Document passage ▸
==========

Catlyn to Walsingham, 1587
This post is the first in a series that will share our work in the archive, including photographed images, transcriptions, and a brief discussion of some of the archival material we have been surveying. While many libraries are strict on what can and cannot be shared online–particularly with photographs–the British Library permits controlled and clearly-cited photographs to circulate in social media. A series of blogs over the next few months will showcase some of the sixteenth-century letters and documents held at the British Library that discuss playing and the playhouses.
Francis Walsingham is sometimes known as Elizabeth’s “spymaster.” Manuscripts in the Harleian collection of the British Library contain a wealth of correspondence sent to him by a variety of correspondents. One such document, for instance, adds to his credentials as a super-spook; the image below shows the means for “wayes to discouer the secreat writing in white papers,” with instructions written in the margin reading, “If your honnor rub this pouder within the black lyne the letters will appeare white.” At the bottom of the letter, one can vaguely discern the traces of this instruction being carried out:
While this correspondence to Walsingham reveals a wealth of interesting administrative and security matters, it also gives glimpses of the ways playing was perceived–and perceived, too, as a threat to national security.
A letter dated 25th January 1586, addressed to Walsingham from Maliverny Catlyn, sets forth a surprisingly forthright complaint about stage plays in London (a full transcription is posted below):
Catlyn is an agent of Walsingham, who feeds information from various places across the country (and who also spent time in Portsmouth and Marshalsea prisons). In this letter, however, he expends most of his ink framing a seemingly urgent plea a little removed from his role as agent provocateur. He explains that he has many times thought to write on this particular matter to Walsingham, but has hesitated, hoping that “time would take away th’occasion”; however, he notes that it–that is, playing!–rather “runneth on, a malo, ad peius [‘from bad to worse’]”. The letter gives us information about the state and extent of playing in the city, as well as what companies were active in the mid-1580s (the companies he mentions are the Queen’s Men, the Earl of Leicester’s Men, the Earl of Oxford’s, the Lord Admiral’s, “and diverse others”).

==========

Task list ▸
a - In the post on Catlyn's letter to Walsingham, rewrite the paragraph beginning "Catlyn is an agent of Walsingham" as a short bulleted list that keeps its main facts.
b - Answer these questions from the post on Catlyn's letter to Walsingham, one per line:
(i) Which library permits controlled, clearly cited photographs to circulate in social media?
(ii) By what name is Francis Walsingham sometimes known?
(iii) In which two prisons did Catlyn spend time?
c - Extend the post on Catlyn's letter to Walsingham with a further paragraph that picks up after its final sentence.

==========

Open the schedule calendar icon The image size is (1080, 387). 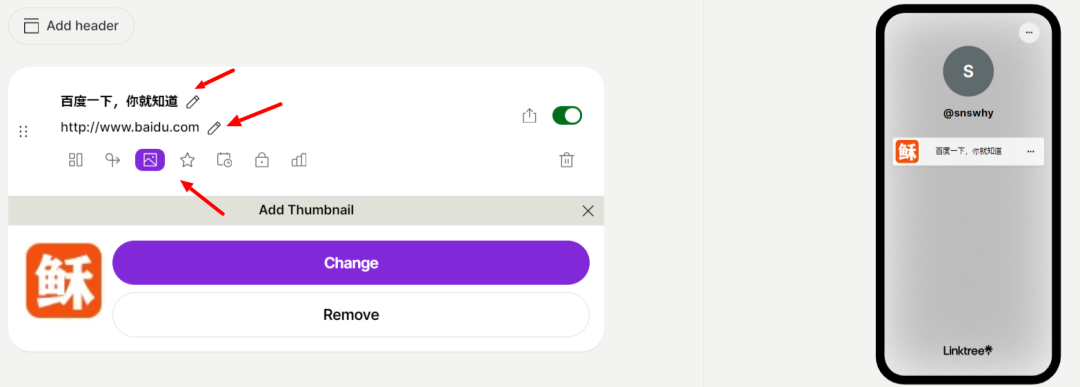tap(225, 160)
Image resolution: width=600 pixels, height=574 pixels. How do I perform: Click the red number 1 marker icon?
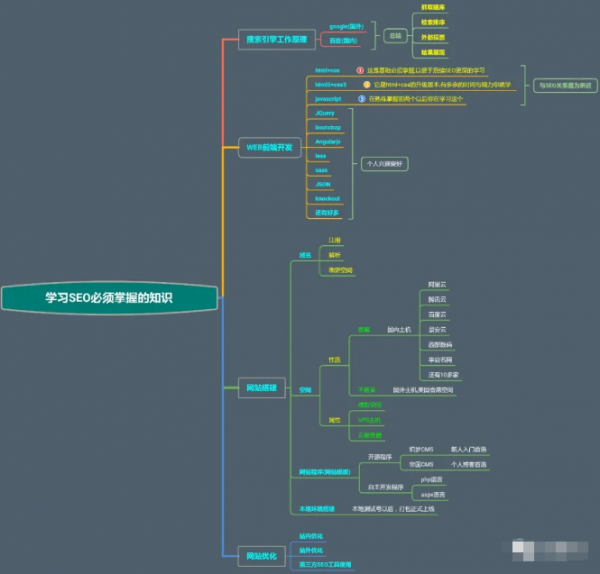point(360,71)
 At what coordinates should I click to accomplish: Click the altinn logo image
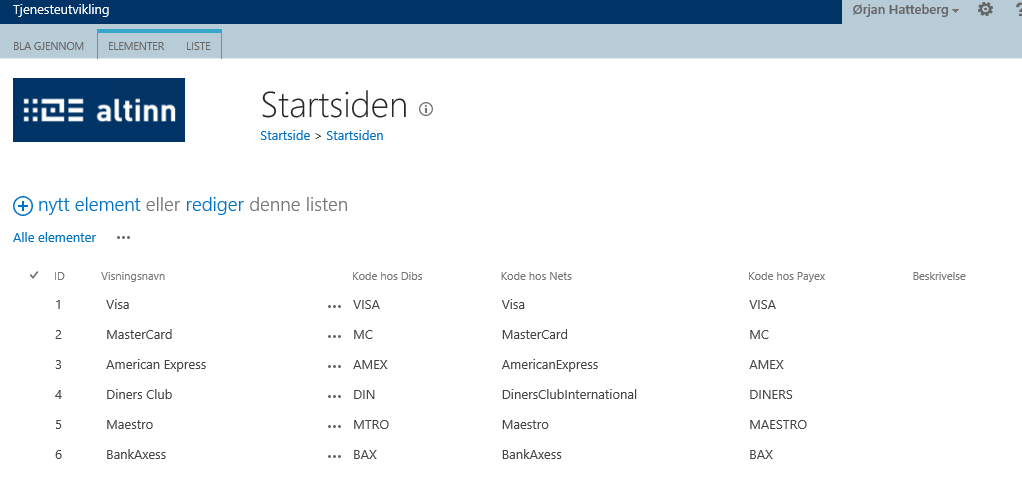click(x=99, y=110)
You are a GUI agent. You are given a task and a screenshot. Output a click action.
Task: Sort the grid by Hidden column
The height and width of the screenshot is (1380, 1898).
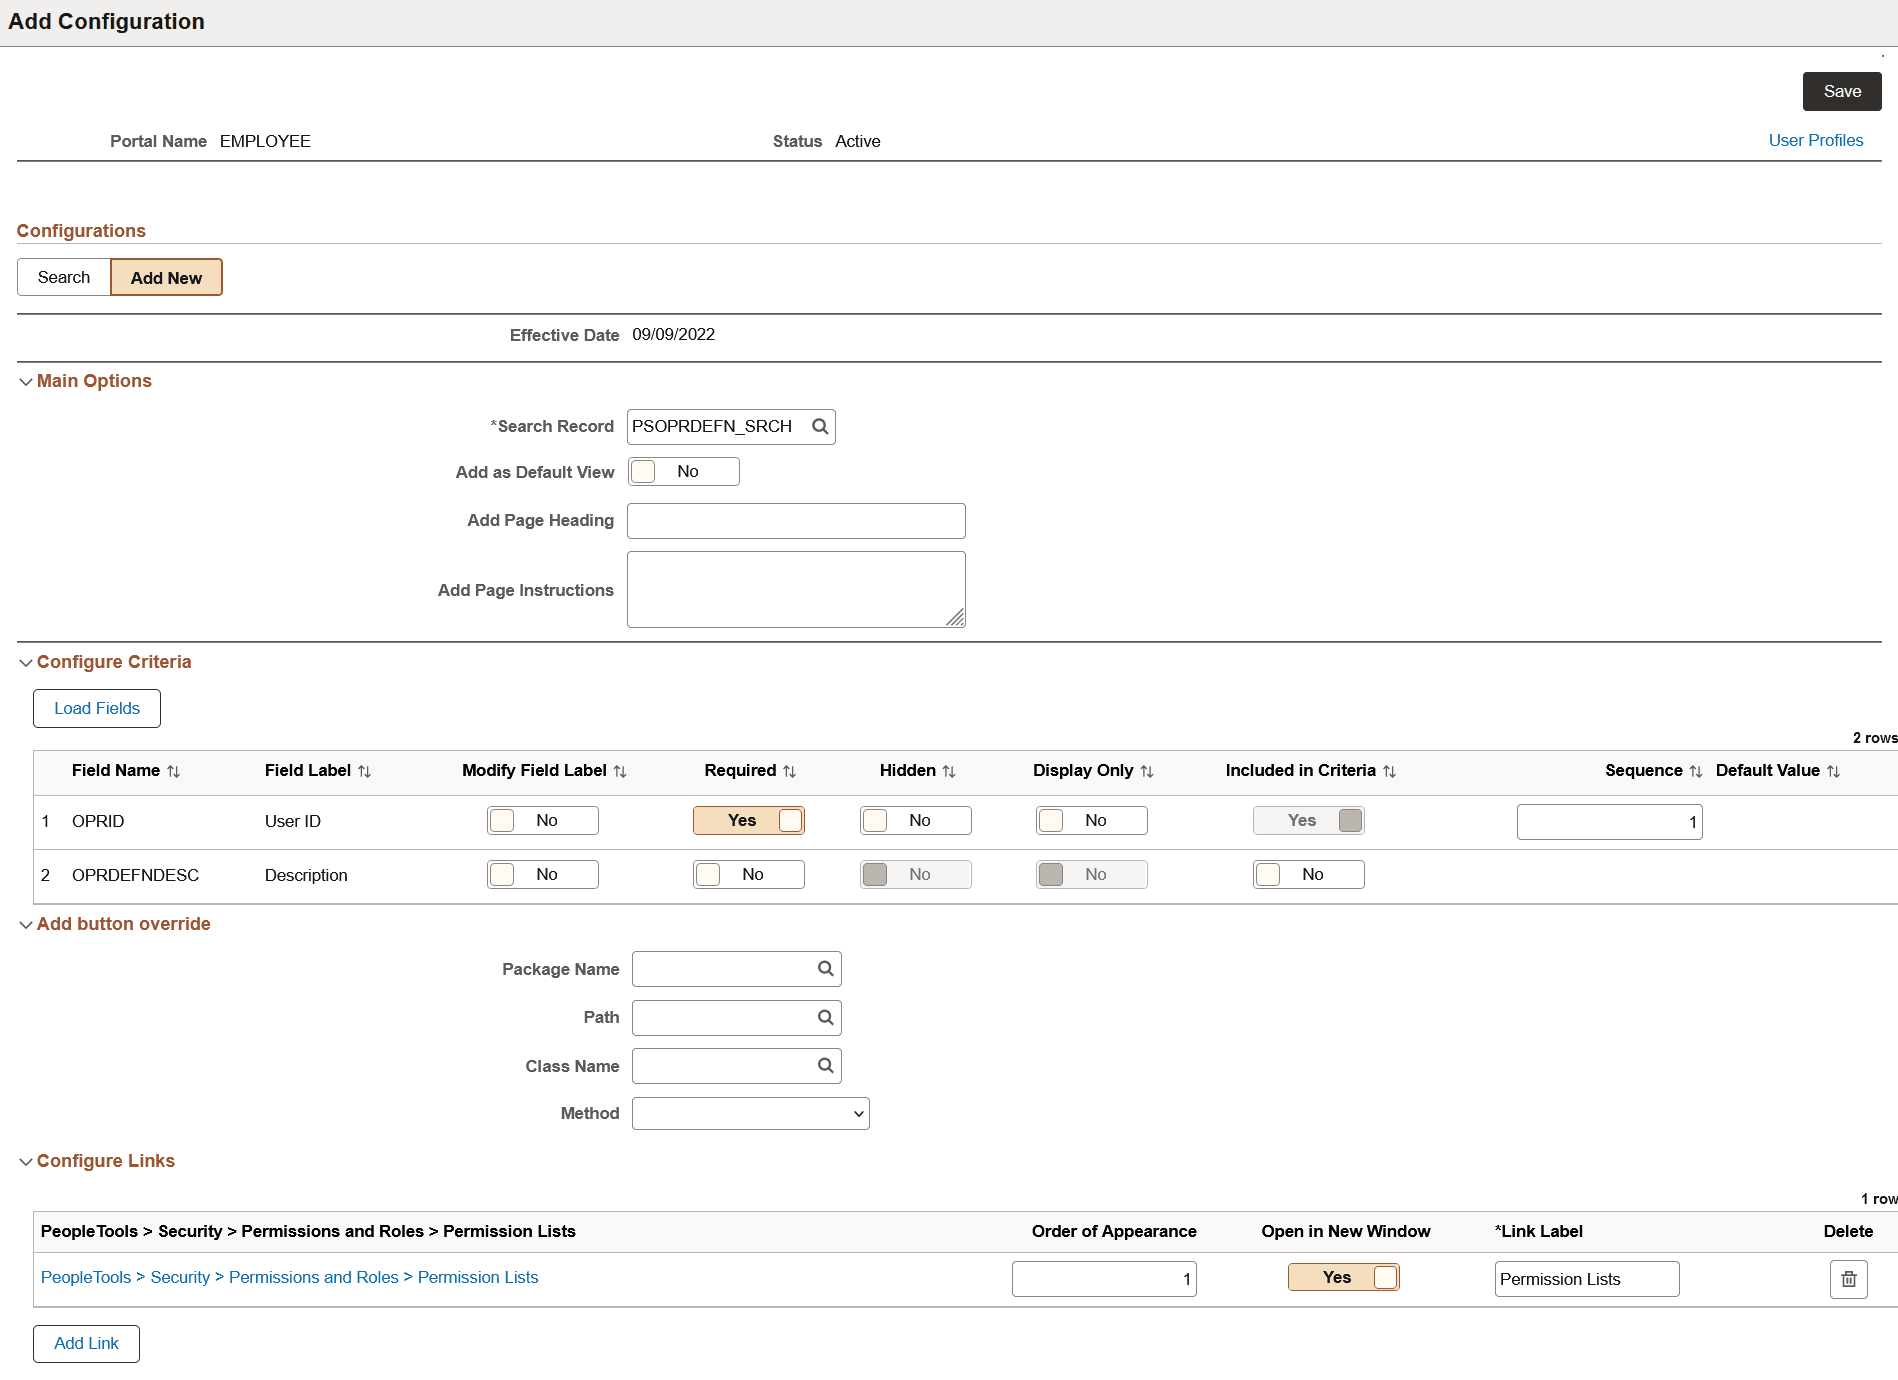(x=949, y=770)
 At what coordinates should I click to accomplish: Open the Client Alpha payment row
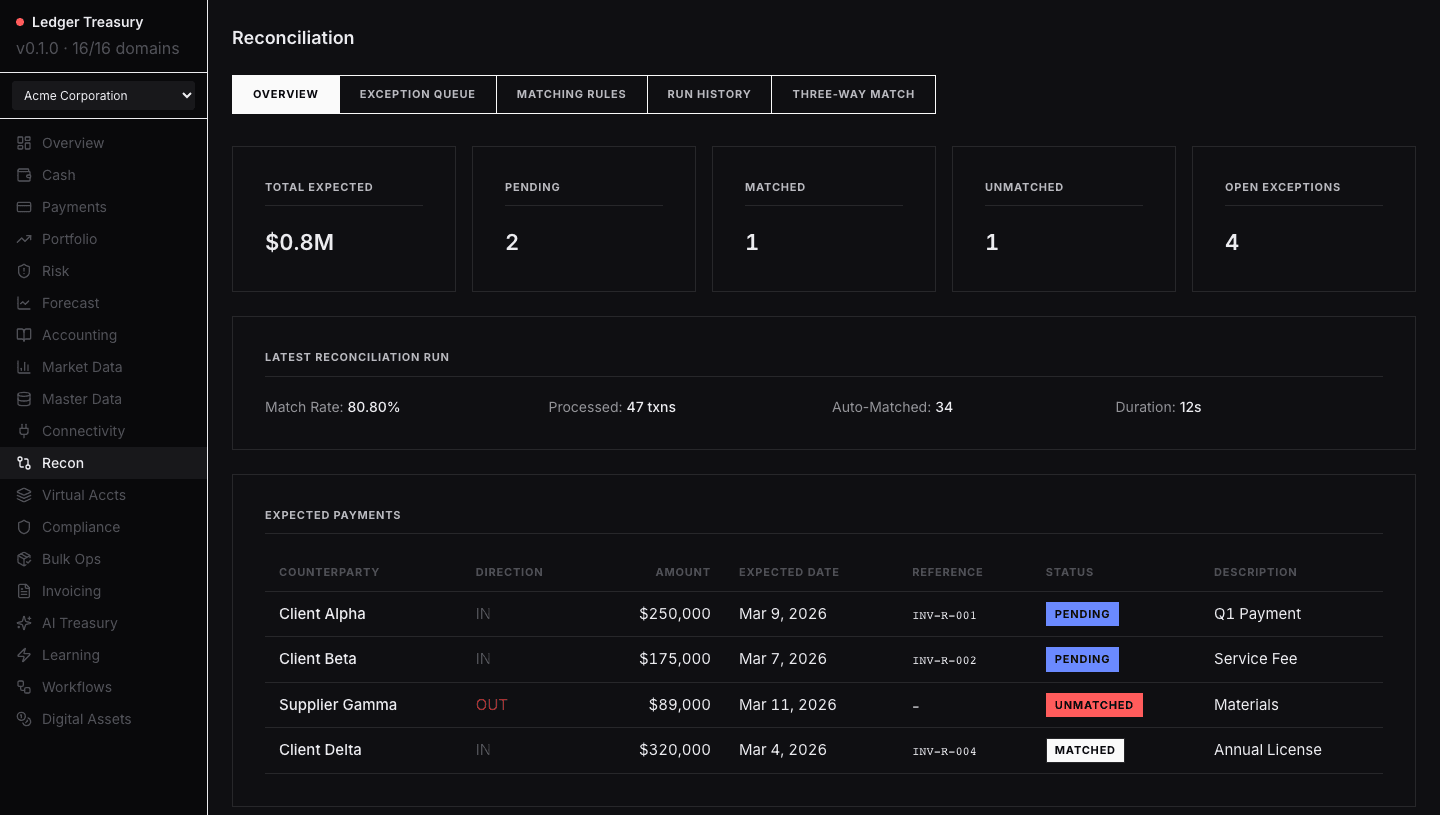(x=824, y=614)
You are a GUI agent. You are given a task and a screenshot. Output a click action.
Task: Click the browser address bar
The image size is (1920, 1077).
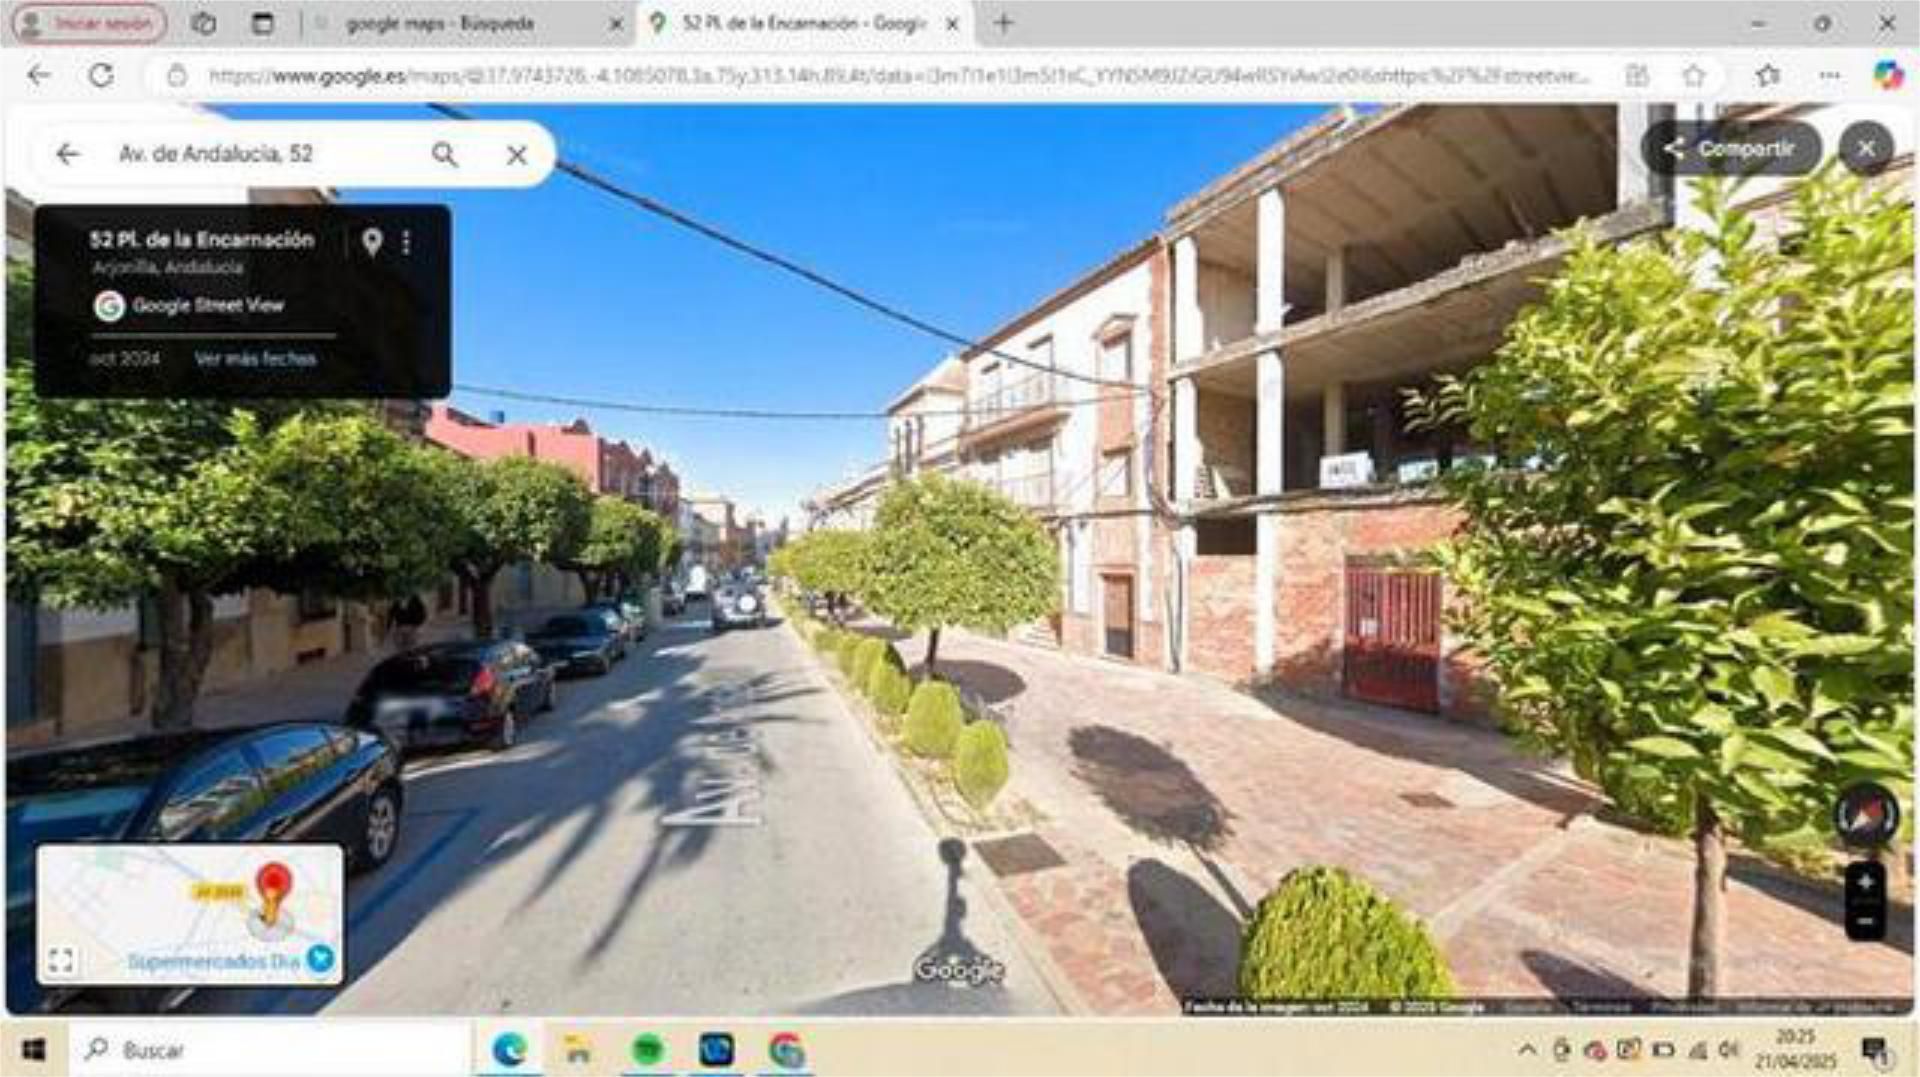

==========

Exercise responses ▸
a -
- Catlyn was an agent of Walsingham who fed him information from various places across the country, and he spent time in Portsmouth and Marshalsea prisons.
- In this letter he devotes most of his writing to an urgent-seeming plea that lies somewhat outside his role as agent provocateur.
- He says he had often thought of writing to Walsingham on the matter but held back, hoping "time would take away th'occasion."
- Instead, playing "runneth on, a malo, ad peius" ("from bad to worse").
- The letter shows the state and extent of playing in the city and which companies were active in the mid-1580s: the Queen's Men, the Earl of Leicester's Men, the Earl of Oxford's, the Lord Admiral's, "and diverse others."

b -
(i) The British Library
(ii) Elizabeth's "spymaster"
(iii) Portsmouth and Marshalsea

c -
While these give some clues to the theatre scene in London, we should also be wary of Catlyn’s intentions: while there is no reason to doubt his list of companies (and he is presumably a man with rich sources of information), the letter employs a variety of rhetorical devices designed to create opposition between playing and piety (note his conspicuous parallelisms): “the play houses are pestered when the churches are naked; at the one, it is not possible to get a place; at the other, void seats are plenty”; “more time to pray than play”; “It is a woeful sight to see two hundred proud players jet in their silks where five hundred poor people starve in the Streets.” The numbers in the latter sentence suggest a thriving set of players in the city (though another figure, hyperbole, may make us pause before taking this at face value.)
Catlyn also points to the threat posed by playhouses. Words like “pestered” remind us that antitheatrical writers and authorities saw places for playing and/or other recreational assemblies as liable to increase the spread of plague. Catlyn’s distinctly vengeful God (made explicit in his references to Moses and Nineveh) hovers throughout the letter, threatening punishment for playing: “it will agreeth with the office of every true Christian (of what calling so ever) to labour about the building of Sion, lest in neglecting that work, all the building be cast down and overthrown”; “for where god is pleased, there all things go well. But where his wrath is kindled, there, man’s policy cannot prevent punishment.” Three years earlier, London witnessed a day of fatalities and serious injuries when galleries at the Beargarden collapsed (a bearbaiting arena known as the Paris Garden); in 1580, six years before Catlyn’s letter, an earthquake shook London with surprising severity. These incidents were used to criticise the practice of playing, suppress it for a time, and were subsequently invoked to point to its sinfulness and to the danger–spiritual and physical–of playhouses and related structures.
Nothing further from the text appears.